In that article, he states,

The purpose of the church is not to be socially agreeable; it is to speak robustly to the state on behalf of those who cannot speak effectively for themselves.

So, when the directors of the Anglican Centre here in Rome, David and Margie Richardson, graciously extended the invitation to join them last Thursday for the Prime Minister's visit to their Center (in Italy for G8 meetings), I was honored, grateful, and curious as to what God might have up his sleeve.

Upon checking in with my colleague in Cambodia, Chris Baker-Evens, I began to see the plan unfolding. Chris, along with other Aussie Christians, has been working diligently to defend the rights of Cambodians who are being illegally evicted from their lands. In fact, right next to the new Australian Embassy construction site lives a community of 66 families, known as the 'Group 78 Community,' who are about to be forcibly evicted. They have exhausted all possible legal recourses, to no avail. At best they are being offered 10 percent of the real value of their property, meaning relocation would further impoverish them while the elites receive a multi-million dollar windfall.

By chance these Australian Christian advocates met on Tuesday of the same week with Embassy personnel to discuss the plight of these newest victims of greedy development, and to encourage the Australian government to advocate more on their behalf.

It was clear now that God was opening up the opportunity to bring this particular issue to the Prime Minister's attention, but how? I prepared a little write-up (at my wife Jenny's suggestion) with the help of our colleagues in Cambodia, and prayed for an opportunity to bring up the topic during Kevin Rudd's brief visit.
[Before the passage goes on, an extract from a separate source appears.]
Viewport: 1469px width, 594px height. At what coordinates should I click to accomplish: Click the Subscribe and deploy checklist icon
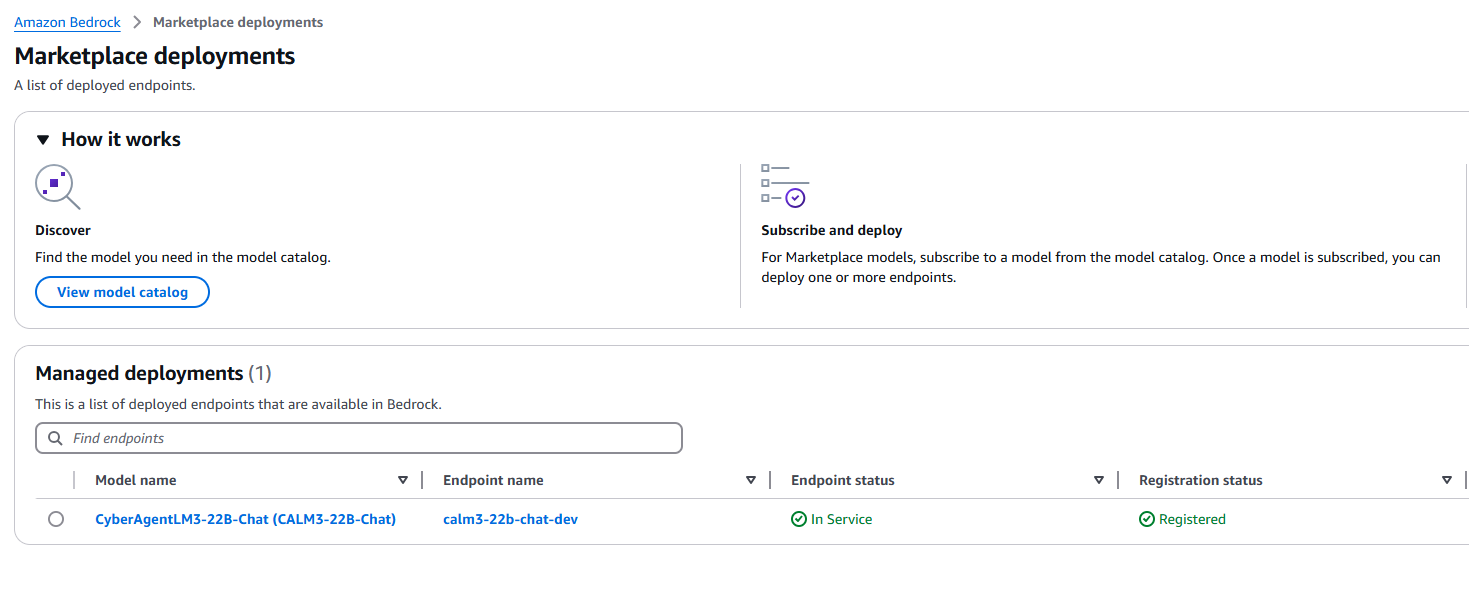coord(784,186)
The Prime Minister made his way around the room, speaking warmly to each person, introducing himself simply as 'Kevin.' I was the last person he got to. I mentioned how much I had appreciated his 2006 article on Bonhoeffer, and he launched off into what an inspiration Bonhoeffer and his 'view from below' had been for him. And then (here is God's amazing timing yet again) he shared that just the day before, on Wednesday, at German Chancellor Merkel's invitation, he had been in Berlin and had visited Bonhoeffer's church, home, and grave. He had sat in the study where Bonhoeffer had been arrested by the Gestapo, and taken to a concentration camp, where he was executed just three weeks before the end of the war. The experience of this visit had a profound effect on him.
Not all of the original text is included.